53 – Necm

       Necm suresi, Mekke döneminde inmiş olup 62 ayettir. Sure adını, birinci ayette geçen ve yıldız anlamına gelen “Necm” kelimesinden almıştır. Sûrede verilecek mesajın ehemmiyetine binaen hem doğrudan vahyin ilk muhataplarına hem de sonraki insanlara hitaben yıldıza yemin edilerek başlanıyor. Yakınlık vesilesi olması bakımından Hz. Peygamberle ilgili “arkadaşınız” ifadesi kullanılıyor ve onun tebliğ ettiği öğretilerin kendinden değil, Allah tarafından gönderildiği vurgulanıyor. Kız babası olmayı kendilerine yakıştıramayan müşriklerin Allah’ın kızları kabul ettikleri Lât, Menât ve Uzzâ adlı putlara ibadet etmelerinin mantıksızlığına değinilerek müşriklerin tutarsızlıklarından örnekler veriliyor. Varlık âleminin otoritesinin sadece Allah’a ait olduğu, insan türünü yaratan ve yasalarını koyan Allah’ın kişileri dünyada yaptıkları davranışlardan sorumlu tutacağı ifade ediliyor. Hz. Nuh’tan itibaren peygamberlerin Allah’tan getirdiği mesajlara karşı çıkanların helâke mâruz bırakıldığı anlatılan sûrede kıyamet gününün yaklaştığı fakat zamanını Allah’tan başka kimsenin bilmediği anlatılıyor.

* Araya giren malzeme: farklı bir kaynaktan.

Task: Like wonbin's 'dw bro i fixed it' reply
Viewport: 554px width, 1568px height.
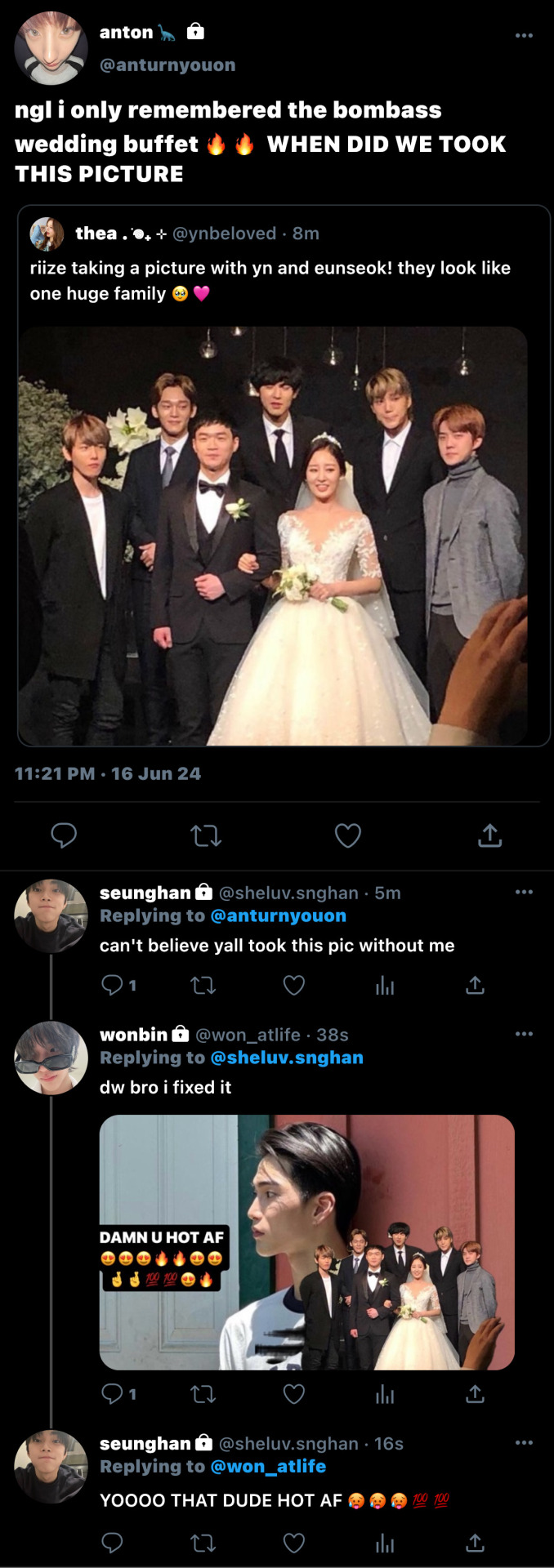Action: (294, 1394)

       Rahman ve Rahim olan Allah’ın adıyla.
       1. Battığı zaman yıldıza/Allah’tan aşama aşama gelen mesaja andolsun ki,
       2. Arkadaşınız (Muhammed Hak’tan) sapmadı ve (batıla inanıp da) aldanmadı.
       3. O (Peygamber) keyfine göre konuşmaz.
       4. O ancak kendisine vahyolunanı söyler (söylediği hüküm içerikli her şey vahye dayanır).
       5. Bu vahyi ona melekeleri çok güçlü olan (Cebrail) öğretti.
       6-7. (O,) etkileyici ve tam donanımlı (bir melekti) ki; (peygamber) en yüksek ufukta bulunuyorken (vahyetmek üzere) olanca haşmetiyle kendini (ona) gösterdi. Bkz. 81/19-21

       “En yüksek ufuk” tan kastedilen Mekke ve bölgesine göre en yüksek ufuk olan ve Hz. Peygamberin ilk vahyi aldığı yer diye bilinen Hira Dağıdır.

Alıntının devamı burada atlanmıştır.